Given task — In the thread about enums in WDL, translate this sentence into Spanish: "It seems much cleaner and simpler to maintain than writing a validation task that parses the user's inputs."

OK. So right now, someone could specify String output_format = 'dam' and the task would fail for some dam reason, rather than having the workflow fail earlier before the task was actually sent/run b/c 'dam' is not one of the FileType's allowed? That seems like a computational win to me when running someone else's workflow. Just as long as how it gets done is aimed at newbies b/c the intent is to be more clear to users who don't already know the enum values for such a param, I'm game.

vortexing avatar Jan 03 '22 19:01 vortexing

That's right - you'd have to explicitly validate the parameter value yourself rather than having the runtime do the validation for you.

jdidion avatar Jan 03 '22 19:01 jdidion

I'm also interested in having support for enums in WDL. It would help with consistent error reporting, and generating UIs based on declared WDL inputs.

jvlasblom avatar May 04 '22 16:05 jvlasblom

Agreed that enums would be very useful for input validation. It seems much cleaner and simpler to maintain than writing a validation task that parses the user's inputs.

hkeward avatar Dec 12 '22 17:12 hkeward

Just as a suggestion for those who need an enum like construction, you could use a Map instead. The keys would be all the allowed inputs and the values could be the same or some translation (allows for some abstraction). If a user provides an incorrect input value it will cause an error, though maybe not as specific as a dedicated enum syntax would allow for.

eg.

workflow Test {
  input {
    #...
    String strand
  }
  # with translation:
  Map[String, String] htseqStrandOptions = {"FR": "yes", "RF": "reverse", "no": "no"}
  # or just to check for allowed values:
  Map[String, String] htseqStrandOptions = {"yes": "yes", "reverse": "reverse", "no": "no"}
  #...

  call htseqCount {
    input:
      #...
      strand = htseqStrandOptions[strand]
  }
  #...
}

Now if strand is defined as anything other than "FR", "RF" or "no" in the first case or "yes", "reverse" or "no" in the second case, the workflow will fail.

DavyCats avatar Dec 13 '22 11:12 DavyCats

Just re-reading this thread and @DavyCats suggestion gave me an idea. AFAIK, this is valid WDL:

struct MyEnum {
  String name,
  String value
}

workflow test {
  Object MyEnum = {
    FOO: MyEnum {
      name: "FOO",
      value: "FOO"
    },
    BAR: MyEnum {
      name: "BAR",
      value: "BAR"
    }
  }

  input {
    MyEnum e
  }

  if (e == MyEnum.FOO) {
    ...

Dataset —
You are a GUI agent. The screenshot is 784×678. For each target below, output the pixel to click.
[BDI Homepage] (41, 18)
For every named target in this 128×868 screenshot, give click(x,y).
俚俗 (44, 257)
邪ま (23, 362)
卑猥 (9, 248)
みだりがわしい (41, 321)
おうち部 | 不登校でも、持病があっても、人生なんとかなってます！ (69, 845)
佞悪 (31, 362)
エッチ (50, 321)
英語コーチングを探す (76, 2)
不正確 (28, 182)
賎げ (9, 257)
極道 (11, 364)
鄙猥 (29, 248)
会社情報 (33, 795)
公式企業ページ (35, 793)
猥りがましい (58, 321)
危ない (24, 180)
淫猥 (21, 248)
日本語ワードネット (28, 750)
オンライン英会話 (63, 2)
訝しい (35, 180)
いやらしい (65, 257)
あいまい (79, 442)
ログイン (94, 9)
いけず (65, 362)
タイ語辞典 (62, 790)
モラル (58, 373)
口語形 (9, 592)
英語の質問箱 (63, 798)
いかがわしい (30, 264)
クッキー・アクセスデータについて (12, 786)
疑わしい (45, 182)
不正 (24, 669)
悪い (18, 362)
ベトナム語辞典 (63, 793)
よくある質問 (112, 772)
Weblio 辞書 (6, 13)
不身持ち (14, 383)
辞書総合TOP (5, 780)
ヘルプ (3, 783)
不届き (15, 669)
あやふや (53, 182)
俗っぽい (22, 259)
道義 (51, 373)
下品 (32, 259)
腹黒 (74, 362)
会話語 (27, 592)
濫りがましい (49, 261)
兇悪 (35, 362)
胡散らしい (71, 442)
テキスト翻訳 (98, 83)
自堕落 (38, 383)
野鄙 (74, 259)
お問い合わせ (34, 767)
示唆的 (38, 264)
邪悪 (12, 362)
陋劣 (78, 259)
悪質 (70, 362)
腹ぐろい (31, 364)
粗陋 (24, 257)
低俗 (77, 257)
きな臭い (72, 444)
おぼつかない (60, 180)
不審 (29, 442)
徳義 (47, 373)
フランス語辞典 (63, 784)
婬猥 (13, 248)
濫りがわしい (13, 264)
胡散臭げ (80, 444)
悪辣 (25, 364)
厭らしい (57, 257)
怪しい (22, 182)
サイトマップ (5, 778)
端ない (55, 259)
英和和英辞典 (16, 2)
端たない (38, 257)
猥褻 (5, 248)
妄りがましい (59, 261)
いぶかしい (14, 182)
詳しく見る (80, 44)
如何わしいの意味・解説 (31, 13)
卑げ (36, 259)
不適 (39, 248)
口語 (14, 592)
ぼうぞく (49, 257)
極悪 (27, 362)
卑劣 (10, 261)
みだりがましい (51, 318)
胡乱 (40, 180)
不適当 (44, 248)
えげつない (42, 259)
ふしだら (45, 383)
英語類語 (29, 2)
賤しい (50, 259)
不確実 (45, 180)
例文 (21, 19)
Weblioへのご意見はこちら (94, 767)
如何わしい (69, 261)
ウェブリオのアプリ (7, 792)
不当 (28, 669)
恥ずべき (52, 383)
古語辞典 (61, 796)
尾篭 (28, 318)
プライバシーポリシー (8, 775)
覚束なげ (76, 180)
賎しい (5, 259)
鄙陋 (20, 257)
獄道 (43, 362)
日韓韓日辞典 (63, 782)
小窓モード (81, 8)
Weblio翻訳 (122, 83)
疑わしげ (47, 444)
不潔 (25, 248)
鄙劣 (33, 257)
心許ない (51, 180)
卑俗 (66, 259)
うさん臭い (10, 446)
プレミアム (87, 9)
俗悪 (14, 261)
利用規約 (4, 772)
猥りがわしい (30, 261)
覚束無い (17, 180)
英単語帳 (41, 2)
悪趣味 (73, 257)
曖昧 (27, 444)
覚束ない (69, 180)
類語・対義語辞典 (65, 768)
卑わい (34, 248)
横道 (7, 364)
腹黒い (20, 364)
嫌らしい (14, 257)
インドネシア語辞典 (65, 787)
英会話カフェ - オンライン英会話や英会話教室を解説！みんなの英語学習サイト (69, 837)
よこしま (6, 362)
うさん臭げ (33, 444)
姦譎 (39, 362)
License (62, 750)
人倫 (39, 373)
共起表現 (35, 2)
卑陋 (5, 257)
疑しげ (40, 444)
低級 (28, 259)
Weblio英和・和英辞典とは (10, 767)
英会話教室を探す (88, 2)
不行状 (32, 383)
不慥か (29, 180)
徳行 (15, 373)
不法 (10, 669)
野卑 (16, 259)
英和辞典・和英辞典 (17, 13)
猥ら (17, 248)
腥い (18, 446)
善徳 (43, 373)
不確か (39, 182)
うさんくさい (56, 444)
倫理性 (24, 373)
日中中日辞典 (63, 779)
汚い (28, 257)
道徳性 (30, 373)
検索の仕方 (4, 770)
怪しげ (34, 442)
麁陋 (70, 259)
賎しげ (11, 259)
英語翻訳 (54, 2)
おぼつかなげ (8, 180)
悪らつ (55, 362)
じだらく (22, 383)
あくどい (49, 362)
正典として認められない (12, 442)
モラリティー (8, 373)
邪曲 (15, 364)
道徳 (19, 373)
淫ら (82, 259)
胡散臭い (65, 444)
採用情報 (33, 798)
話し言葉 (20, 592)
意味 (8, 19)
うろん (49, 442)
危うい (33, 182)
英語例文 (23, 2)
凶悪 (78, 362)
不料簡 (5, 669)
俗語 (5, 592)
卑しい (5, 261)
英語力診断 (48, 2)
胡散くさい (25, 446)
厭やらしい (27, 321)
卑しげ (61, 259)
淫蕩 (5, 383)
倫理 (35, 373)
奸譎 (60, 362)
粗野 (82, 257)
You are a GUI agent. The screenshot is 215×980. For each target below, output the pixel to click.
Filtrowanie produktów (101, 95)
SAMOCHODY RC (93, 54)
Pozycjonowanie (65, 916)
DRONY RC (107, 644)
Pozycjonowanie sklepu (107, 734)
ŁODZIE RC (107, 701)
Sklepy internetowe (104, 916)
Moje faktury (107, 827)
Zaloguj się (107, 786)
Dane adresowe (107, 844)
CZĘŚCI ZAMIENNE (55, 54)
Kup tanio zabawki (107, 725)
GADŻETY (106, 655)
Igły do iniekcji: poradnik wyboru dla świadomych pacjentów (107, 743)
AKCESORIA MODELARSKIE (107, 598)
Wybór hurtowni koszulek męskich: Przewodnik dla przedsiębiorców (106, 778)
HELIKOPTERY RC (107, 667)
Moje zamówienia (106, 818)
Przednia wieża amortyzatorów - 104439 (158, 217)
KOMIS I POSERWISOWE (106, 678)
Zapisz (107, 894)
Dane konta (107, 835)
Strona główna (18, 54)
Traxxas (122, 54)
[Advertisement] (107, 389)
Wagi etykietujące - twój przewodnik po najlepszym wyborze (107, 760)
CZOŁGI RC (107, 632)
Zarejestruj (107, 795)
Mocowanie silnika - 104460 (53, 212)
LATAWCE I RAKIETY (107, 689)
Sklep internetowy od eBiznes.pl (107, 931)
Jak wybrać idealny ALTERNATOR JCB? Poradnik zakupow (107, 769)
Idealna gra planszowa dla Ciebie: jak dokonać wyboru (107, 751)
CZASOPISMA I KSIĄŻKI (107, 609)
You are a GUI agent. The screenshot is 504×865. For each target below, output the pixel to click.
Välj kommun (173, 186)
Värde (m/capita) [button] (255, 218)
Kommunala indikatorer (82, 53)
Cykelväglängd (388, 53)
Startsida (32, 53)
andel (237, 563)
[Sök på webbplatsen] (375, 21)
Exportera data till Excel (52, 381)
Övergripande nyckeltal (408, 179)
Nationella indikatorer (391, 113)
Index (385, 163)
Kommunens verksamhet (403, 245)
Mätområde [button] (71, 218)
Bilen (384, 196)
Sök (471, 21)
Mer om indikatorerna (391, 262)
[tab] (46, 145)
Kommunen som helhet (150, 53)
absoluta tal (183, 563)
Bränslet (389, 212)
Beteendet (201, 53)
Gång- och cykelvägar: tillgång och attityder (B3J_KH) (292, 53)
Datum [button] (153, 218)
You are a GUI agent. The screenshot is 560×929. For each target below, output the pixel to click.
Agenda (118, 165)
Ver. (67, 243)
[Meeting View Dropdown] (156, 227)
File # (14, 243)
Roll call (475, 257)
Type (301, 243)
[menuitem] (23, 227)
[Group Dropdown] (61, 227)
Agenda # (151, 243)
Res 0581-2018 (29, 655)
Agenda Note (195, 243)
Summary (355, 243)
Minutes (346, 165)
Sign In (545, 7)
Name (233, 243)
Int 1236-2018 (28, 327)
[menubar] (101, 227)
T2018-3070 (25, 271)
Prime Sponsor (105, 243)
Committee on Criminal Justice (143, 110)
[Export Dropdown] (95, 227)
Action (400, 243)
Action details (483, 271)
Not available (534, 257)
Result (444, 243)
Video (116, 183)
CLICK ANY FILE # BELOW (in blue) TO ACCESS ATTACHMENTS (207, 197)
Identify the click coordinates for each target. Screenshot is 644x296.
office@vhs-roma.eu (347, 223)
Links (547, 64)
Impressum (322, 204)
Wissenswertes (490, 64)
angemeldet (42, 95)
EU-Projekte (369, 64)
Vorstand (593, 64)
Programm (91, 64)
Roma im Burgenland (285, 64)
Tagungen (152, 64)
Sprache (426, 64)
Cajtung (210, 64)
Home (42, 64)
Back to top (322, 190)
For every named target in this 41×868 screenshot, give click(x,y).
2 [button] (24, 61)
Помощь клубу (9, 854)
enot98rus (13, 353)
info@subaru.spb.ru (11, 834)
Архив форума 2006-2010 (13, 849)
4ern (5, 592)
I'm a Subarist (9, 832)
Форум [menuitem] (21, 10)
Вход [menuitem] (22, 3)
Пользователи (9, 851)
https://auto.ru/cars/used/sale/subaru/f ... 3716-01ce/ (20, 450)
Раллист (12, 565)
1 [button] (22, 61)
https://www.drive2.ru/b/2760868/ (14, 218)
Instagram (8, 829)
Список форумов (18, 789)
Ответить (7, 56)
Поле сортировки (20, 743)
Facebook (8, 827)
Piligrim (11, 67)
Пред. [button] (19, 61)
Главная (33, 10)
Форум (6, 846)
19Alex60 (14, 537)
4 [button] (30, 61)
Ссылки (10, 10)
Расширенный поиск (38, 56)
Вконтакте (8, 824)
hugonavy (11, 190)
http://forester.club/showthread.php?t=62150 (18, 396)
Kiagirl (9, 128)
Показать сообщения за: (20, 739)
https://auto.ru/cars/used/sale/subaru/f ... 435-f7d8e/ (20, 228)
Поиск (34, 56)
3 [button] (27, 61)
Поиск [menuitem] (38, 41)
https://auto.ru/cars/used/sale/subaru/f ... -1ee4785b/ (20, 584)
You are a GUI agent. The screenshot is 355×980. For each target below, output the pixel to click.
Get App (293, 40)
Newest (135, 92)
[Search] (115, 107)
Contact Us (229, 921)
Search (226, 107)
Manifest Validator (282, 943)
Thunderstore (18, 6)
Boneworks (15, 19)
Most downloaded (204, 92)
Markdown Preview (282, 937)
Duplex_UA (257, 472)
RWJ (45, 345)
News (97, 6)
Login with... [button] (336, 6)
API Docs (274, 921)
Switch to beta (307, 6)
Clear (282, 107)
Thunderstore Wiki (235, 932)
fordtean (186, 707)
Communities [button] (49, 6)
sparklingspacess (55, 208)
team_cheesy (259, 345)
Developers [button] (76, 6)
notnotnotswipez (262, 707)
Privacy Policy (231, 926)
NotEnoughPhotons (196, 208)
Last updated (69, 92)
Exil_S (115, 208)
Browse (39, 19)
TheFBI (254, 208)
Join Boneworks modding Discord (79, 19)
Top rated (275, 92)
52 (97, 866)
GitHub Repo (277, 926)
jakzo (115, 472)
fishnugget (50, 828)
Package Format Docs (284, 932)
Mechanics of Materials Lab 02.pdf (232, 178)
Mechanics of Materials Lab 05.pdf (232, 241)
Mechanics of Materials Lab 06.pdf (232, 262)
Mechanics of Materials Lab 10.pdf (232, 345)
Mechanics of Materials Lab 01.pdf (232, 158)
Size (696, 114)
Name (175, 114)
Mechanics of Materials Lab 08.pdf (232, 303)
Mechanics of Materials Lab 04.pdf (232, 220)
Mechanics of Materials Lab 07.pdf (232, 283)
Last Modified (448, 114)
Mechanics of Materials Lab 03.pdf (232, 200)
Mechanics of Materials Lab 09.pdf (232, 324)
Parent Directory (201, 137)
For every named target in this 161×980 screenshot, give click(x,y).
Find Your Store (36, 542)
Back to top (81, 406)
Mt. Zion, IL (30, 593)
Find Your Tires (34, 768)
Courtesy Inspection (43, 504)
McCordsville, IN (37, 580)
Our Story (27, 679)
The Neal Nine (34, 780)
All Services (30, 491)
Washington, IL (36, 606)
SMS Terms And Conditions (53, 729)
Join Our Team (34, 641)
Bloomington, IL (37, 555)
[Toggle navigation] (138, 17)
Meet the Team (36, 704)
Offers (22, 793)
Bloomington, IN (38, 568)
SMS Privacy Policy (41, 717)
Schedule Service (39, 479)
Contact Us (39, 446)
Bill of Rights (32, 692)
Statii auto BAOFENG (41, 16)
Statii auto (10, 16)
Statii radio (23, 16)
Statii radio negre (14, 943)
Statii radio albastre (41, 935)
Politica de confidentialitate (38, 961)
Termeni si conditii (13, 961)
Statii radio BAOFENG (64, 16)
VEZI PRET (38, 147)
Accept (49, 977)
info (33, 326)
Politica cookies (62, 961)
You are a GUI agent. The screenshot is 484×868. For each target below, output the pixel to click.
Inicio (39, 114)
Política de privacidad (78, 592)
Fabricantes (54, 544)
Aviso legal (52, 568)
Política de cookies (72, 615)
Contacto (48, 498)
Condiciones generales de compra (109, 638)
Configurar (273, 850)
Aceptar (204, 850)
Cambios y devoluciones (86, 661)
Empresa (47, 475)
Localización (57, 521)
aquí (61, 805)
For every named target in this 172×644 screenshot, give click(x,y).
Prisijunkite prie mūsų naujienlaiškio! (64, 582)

Answer to this problem — Parece mucho más limpio y más sencillo de mantener que escribir una tarea de validación que analice las entradas del usuario.